Task prompt: Continue the passage about facing a first cold winter in Korea, starting after its last sentence.

--- Passage ---

Well, imagine my surprise later in the year when the freezing rains became freezing snow and then it was dry and just plain freezing. Freezing, I tell you! I’ve never been so cold. I’ve also never been to Russia, Canada during winter months or anywhere with much of a temperature drop in comparison to Pennsylvania. So I was caught off guard, to put it simply. Grandma, you were right, dang it! (That’ll teach me to ignore advice from smarter, older people.)
I suffered a lot during my first winter, because I didn’t have a good jacket at first, didn’t own a lot of leggings and couldn’t figure out how the heating worked in my apartment. Eventually I figured it out, though, and I’m much more prepared for this upcoming winter. Part of my preparation comes from picking up tips from the Korean winter experts, themselves: Korean people. They look stoic in the winter months, not shivering, not uttering words of complaint. Sometimes I like to imagine that Koreans are actually just immune to temperatures and have special Asian skin made for horribly, painfully cold temperatures. Totally not true, they just know what they’re doing cause, you know, they live here. All the time.

--- Collected material ---

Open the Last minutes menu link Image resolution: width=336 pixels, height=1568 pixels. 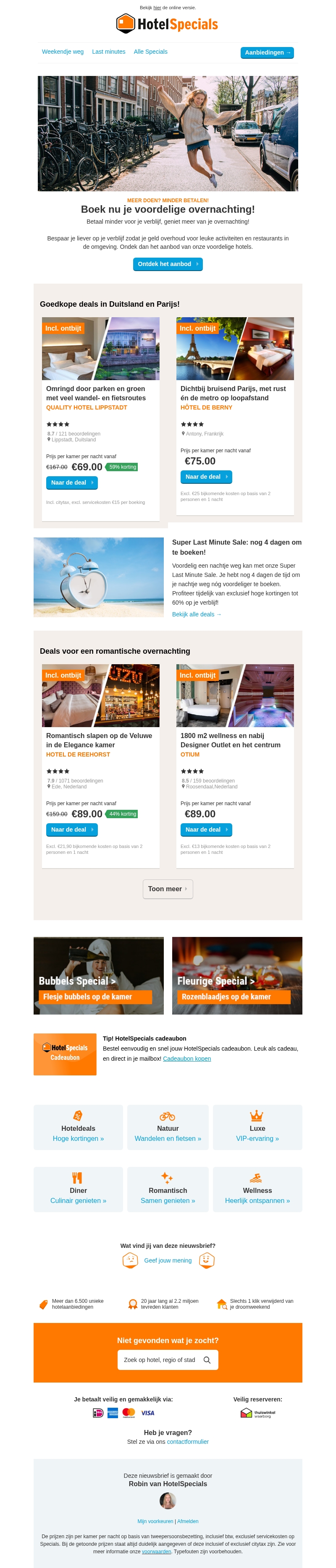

---

Result for this exercise:
Except for those girls in short skirts, there is definitely magic going on there. You girls be crazy.
So, if you’re new to Korea and don’t understand why your coworkers aren’t chattering their teeth and losing limbs to frostbite, I’m about to break open their secrets. None of them are particularly genius, really, but for those of us with little cold-weather sense, they make a big difference. This is how to stay warm in the winter, like a Korean.
First, you need a serious thick sweater that goes with everything, so you can wear it everyday. You’ll want all of your shirts and sweaters to cover your butt, so buy them as long as you can find. Bonus if it has a hood. Then you need thin, warm underlayers. They are the foundation of everything: under your pants you’ll need thin leggings, under your long sleeved shirt you’ll need a thinner, long sleeved shirt. Those girls you see in Seoul wearing only leggings in the bitter cold? They have a secret weapon, a fuzzy, fur-like lining inside the leggings. Back to the top, even better if you have a thin tank top underneath that thin long-sleeved shirt. Think layers, tiny layers and way too many layers. Don’t just embody an onion in layers of personality, dress like an onion. (Don’t smell like an onion, though.) As for your footsies, buy the super fuzzy socks or if you need to put shoes on top, wear two pairs of socks.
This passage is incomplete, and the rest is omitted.